Which are your favourite races that you would recommend to other Skyrunners?
The Matterhorn Ultraks Skyrace if you like a 50km and some high altitude running in incredible scenery.
See my vlog of the race: https://www.youtube.com/watch?v=zfnuLwpM4Jw
The Limone Extreme race. I didn’t take part in the race itself but I ran the course and it’s absolutely jaw-dropping.
Are you involved in any other types of running-projects?
As you might’ve noticed I occasionally make vlogs from my experiences along with some friends. We have a YouTube channel where we share our adventures.
I really have a hard time explaining how these awesome runs went and so I just film them and make it easier to share the journey. Even if this means that I have to run 50km with a Gimbal and Gopro in my hands 😂
Check out our channel: https://www.youtube.com/channel/UCTYRS5m-3nxoNFwIq-OHKyA
Do you have any skyrunning dreams and goals for the future?
I definitely want to learn more about this amazing community/sport and see how I can keep pushing myself to new limits, run with my friends and take people with me on the journey with the vlogs.
What does your game plan look like for that?
The first step was “get coaching” to stop the guessing and have people with specific knowledge help me get to the next level.

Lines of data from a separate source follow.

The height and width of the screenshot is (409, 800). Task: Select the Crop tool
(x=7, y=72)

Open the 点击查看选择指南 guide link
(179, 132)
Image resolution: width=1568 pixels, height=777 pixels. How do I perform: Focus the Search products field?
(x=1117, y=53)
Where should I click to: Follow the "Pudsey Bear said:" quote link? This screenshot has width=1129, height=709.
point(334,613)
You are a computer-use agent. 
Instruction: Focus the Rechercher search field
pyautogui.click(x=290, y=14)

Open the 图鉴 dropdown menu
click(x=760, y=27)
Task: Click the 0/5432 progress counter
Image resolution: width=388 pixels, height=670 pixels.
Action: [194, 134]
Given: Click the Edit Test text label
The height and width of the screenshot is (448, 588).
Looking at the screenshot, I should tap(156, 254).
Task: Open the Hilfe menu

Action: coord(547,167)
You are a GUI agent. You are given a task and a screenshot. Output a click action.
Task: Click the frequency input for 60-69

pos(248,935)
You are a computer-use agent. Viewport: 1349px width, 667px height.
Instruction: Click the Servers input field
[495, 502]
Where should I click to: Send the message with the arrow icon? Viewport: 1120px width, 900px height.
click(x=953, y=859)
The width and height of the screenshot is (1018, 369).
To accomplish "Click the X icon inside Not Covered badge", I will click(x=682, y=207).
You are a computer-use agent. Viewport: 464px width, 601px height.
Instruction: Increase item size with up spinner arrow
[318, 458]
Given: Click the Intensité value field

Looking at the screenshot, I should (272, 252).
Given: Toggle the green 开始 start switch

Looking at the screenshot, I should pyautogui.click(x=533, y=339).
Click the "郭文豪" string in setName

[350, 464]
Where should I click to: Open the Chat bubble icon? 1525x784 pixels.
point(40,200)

The step after that is to pick a new race. This will be a 70km race in the Dolomites (depends which ones have places available).
After that I’ll probably be triggered to run even further so I’ll have to start the race picking again 😉
What is your inner drive (motivation)?
The need to go on modern day adventures where I can get to know myself better and broaden my limits.
What is your advice to other people who are dreaming of being a skyrunner?
Everything you can think of and you actually believe in is achievable. Stop thinking about it and just do it!
Do you have anything else in your life that you like to share?
Yeah sure, as I said I’m a photographer and I love the combination of a creative and a physical challenge. This year I photographed a week in the Finnish wilderness on an arctic pulka expedition, went on a multi-day incentive photographing a bunch of amazing cyclists in Mallorca (whilst not being a road cyclist myself) and I have to say these things are so packed with adventure and really get me out of my comfort zone. I absolutely love this. So if you happen to have a crazy adventure planned and want someone to either film it or photograph it … Call me 😁
Name: Wouter Noerens
Family: Married with a son, Arthur who’s 4
Occupation: Photographer / small business owner / creative centipede / woodworker / Occasional Youtuber
Education: Master in sports science
Facebook page: https://www.facebook.com/WouterNrs
Webpage / Blog: https://www.youtube.com/channel/UCTYRS5m-3nxoNFwIq-OHKyA
Thank you Wouter for sharing your story with us!